The blurring of the distinction between for-profit and non-for-profit is compounded by the different hats worn by individual providers. Private and non-governmental providers include large numbers of (on- or off-duty) government officials. This results in formal or informal sharing of human (Asiimwe et al. 1997, Ferrinho et al. 1998, Backström et al. 1997, Roenen et al. 1997, Damasceno et al. 2000, Mcpake et al. 2000), pharmaceutical (Asiimwe et al. 1997) and other resources between different sectors of health care provision, including, sometimes, traditional health care (Adam et al. 1997, Backström et al. 1997). Whether regulated and controlled or not officially acknowledged and wild, passive privatisation over the last decades has changed the picture of health care provision.

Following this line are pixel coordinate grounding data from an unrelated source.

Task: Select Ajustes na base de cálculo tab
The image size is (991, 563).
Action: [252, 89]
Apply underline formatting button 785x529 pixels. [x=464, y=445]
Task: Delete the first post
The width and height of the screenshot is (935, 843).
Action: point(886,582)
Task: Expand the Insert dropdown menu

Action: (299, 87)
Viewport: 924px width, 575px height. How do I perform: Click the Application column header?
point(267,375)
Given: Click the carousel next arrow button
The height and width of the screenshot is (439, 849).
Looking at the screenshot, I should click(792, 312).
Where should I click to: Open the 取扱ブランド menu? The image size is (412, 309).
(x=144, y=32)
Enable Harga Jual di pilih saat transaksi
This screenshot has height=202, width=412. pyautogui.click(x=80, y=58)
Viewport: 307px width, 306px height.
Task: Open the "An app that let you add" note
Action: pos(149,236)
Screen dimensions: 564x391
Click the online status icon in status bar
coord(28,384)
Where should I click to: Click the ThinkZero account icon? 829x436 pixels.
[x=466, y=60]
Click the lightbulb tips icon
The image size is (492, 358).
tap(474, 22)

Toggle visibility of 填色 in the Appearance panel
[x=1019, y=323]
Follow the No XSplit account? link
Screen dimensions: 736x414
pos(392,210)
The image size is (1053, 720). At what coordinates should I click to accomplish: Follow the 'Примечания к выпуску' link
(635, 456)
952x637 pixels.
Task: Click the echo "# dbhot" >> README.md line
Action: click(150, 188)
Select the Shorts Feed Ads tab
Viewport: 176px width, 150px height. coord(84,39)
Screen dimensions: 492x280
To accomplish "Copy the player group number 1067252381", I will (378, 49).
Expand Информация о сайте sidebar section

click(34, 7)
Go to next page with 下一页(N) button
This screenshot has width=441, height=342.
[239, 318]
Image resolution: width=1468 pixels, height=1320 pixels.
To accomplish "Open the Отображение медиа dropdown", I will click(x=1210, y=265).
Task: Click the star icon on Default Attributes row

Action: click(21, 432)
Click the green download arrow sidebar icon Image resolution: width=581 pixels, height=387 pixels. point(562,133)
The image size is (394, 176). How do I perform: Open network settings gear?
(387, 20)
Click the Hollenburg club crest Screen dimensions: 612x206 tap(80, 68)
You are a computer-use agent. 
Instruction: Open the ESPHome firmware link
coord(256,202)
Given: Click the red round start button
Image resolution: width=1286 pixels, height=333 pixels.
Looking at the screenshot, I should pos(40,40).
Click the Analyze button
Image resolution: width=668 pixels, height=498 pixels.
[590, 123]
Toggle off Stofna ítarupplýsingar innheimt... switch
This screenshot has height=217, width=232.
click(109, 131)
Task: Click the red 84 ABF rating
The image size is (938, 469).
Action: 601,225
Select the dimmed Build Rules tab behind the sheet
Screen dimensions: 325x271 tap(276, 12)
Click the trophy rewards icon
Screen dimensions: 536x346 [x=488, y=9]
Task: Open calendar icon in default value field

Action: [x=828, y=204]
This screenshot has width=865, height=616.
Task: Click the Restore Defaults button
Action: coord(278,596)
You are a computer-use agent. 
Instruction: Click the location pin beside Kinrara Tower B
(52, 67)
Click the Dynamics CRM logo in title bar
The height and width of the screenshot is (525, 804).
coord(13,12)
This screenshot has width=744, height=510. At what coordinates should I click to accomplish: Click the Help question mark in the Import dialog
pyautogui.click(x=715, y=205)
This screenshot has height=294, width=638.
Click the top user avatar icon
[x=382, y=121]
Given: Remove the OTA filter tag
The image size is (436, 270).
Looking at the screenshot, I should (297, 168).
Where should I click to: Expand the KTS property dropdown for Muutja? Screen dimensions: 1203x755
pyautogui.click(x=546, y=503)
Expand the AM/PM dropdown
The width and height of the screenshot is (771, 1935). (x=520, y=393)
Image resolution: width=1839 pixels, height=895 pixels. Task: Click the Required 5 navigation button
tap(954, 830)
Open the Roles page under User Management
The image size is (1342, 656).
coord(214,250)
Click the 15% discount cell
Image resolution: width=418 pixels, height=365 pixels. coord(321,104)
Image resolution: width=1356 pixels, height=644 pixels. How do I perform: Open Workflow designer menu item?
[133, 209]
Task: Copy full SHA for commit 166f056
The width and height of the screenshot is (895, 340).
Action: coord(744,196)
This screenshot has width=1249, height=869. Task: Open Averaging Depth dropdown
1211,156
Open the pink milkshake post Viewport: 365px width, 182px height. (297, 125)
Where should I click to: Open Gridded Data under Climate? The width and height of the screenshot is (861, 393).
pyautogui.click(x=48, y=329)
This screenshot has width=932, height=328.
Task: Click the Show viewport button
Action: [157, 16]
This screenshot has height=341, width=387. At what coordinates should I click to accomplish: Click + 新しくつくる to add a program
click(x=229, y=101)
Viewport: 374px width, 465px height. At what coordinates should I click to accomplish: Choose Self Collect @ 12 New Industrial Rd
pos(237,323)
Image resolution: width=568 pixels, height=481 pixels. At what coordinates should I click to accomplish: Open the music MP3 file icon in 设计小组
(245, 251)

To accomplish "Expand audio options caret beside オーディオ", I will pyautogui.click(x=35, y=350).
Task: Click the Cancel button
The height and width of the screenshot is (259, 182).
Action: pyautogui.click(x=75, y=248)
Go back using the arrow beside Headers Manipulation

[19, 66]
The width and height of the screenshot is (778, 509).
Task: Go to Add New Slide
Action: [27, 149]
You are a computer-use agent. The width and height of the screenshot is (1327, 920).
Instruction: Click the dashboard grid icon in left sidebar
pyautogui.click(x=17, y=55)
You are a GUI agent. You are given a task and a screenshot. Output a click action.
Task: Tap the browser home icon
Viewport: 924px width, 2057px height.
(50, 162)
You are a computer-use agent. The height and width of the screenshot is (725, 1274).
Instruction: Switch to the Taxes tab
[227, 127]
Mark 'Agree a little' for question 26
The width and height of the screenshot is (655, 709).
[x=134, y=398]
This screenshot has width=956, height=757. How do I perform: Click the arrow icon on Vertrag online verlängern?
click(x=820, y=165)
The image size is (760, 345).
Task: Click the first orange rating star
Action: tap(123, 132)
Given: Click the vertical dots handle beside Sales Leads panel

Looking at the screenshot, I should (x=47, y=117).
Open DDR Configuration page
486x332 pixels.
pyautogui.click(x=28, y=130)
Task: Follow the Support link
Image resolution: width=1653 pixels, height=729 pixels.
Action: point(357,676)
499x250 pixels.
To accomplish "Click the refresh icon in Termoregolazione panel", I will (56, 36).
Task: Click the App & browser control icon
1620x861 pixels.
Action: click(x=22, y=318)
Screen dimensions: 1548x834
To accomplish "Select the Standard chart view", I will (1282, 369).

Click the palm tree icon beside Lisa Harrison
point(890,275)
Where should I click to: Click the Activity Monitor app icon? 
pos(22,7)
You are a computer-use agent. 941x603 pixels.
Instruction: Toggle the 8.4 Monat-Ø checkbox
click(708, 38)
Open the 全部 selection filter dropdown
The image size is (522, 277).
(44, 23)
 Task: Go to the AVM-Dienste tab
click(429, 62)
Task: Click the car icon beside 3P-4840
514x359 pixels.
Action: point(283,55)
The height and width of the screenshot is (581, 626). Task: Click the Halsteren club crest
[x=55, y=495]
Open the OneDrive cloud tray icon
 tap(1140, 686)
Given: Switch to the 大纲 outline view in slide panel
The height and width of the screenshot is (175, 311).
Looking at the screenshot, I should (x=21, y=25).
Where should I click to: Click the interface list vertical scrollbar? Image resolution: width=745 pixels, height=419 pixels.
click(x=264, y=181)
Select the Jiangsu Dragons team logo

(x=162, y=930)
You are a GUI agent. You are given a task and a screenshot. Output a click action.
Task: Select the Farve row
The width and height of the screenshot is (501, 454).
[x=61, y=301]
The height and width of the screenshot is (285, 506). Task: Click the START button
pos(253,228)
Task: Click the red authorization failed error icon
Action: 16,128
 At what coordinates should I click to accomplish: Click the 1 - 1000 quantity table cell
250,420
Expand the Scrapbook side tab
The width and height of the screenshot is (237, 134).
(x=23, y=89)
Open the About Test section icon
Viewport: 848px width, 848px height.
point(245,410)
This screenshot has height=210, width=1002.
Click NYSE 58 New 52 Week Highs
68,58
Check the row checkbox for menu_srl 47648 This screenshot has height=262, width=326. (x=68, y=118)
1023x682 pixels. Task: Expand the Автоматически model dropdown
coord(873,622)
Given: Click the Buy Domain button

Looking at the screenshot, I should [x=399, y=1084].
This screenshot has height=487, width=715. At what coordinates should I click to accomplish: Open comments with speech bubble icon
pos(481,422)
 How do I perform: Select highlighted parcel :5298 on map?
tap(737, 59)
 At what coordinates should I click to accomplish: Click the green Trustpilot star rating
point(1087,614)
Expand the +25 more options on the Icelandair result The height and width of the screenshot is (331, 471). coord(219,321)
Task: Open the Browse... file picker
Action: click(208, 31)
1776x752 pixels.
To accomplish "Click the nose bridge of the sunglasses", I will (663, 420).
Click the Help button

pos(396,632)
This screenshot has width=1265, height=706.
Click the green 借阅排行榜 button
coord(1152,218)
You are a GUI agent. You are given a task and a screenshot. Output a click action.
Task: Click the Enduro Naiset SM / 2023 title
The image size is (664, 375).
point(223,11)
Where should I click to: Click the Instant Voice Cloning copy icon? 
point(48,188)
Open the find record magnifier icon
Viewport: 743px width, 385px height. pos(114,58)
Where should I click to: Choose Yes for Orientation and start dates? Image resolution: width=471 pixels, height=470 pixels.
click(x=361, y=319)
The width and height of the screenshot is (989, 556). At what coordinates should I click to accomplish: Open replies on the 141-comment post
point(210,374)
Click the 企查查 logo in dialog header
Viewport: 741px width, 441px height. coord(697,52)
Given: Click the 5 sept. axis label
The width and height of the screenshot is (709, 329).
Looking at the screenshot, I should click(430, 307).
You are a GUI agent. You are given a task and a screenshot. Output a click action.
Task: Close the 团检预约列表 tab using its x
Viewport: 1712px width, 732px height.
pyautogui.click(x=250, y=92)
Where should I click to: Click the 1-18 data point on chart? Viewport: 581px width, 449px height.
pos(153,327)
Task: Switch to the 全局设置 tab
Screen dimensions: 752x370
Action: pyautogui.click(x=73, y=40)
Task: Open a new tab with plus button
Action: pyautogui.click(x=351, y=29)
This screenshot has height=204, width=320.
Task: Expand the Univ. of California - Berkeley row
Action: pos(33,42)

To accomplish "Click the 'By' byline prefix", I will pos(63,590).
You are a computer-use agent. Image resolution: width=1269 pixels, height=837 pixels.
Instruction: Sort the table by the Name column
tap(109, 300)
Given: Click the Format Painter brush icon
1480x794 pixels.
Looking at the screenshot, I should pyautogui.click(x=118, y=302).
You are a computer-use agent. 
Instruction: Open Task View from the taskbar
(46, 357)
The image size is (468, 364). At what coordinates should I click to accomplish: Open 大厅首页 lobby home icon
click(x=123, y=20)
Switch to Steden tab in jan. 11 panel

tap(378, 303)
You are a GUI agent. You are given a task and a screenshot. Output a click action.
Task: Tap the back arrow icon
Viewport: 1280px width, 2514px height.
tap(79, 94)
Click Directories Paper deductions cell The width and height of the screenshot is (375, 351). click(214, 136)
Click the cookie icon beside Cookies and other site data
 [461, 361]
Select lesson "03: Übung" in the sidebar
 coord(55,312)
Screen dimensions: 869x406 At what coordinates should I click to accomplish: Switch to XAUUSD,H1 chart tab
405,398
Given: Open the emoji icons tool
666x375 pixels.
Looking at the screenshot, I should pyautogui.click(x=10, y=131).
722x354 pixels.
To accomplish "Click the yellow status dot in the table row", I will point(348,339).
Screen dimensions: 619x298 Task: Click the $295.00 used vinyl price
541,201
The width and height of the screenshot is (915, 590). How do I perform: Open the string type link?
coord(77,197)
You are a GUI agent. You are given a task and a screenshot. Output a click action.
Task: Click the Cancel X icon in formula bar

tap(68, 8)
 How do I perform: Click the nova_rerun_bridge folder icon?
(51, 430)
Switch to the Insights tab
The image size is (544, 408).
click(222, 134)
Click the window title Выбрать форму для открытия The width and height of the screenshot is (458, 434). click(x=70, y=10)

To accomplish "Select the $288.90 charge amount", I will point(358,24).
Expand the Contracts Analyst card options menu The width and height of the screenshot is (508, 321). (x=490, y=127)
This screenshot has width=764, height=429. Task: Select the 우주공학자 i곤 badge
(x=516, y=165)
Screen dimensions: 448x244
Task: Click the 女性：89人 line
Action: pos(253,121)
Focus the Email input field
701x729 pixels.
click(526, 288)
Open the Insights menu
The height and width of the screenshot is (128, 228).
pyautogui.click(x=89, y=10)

Even if it is difficult to make, this distinction has such consequences for service delivery that it is necessary to specify what we talk about. In this paper we use the terminology of private-for-profit (PFP) and private-non-for-profit (PNFP) organisations to distinguish those for whom profit is a dominant raison dêtre from those for whom the accent is on delivering a service to the public. PFP then corresponds to the entrepreneurial private sector strictu sensu, and PNFP to what commonly goes under the label of NGOs, and may include family planning institutions, medical associations, universities and research institutions, solidarity groups, religious, international or locally based welfare groups, unions, professional associations and the proliferation of organisations in rather small communities.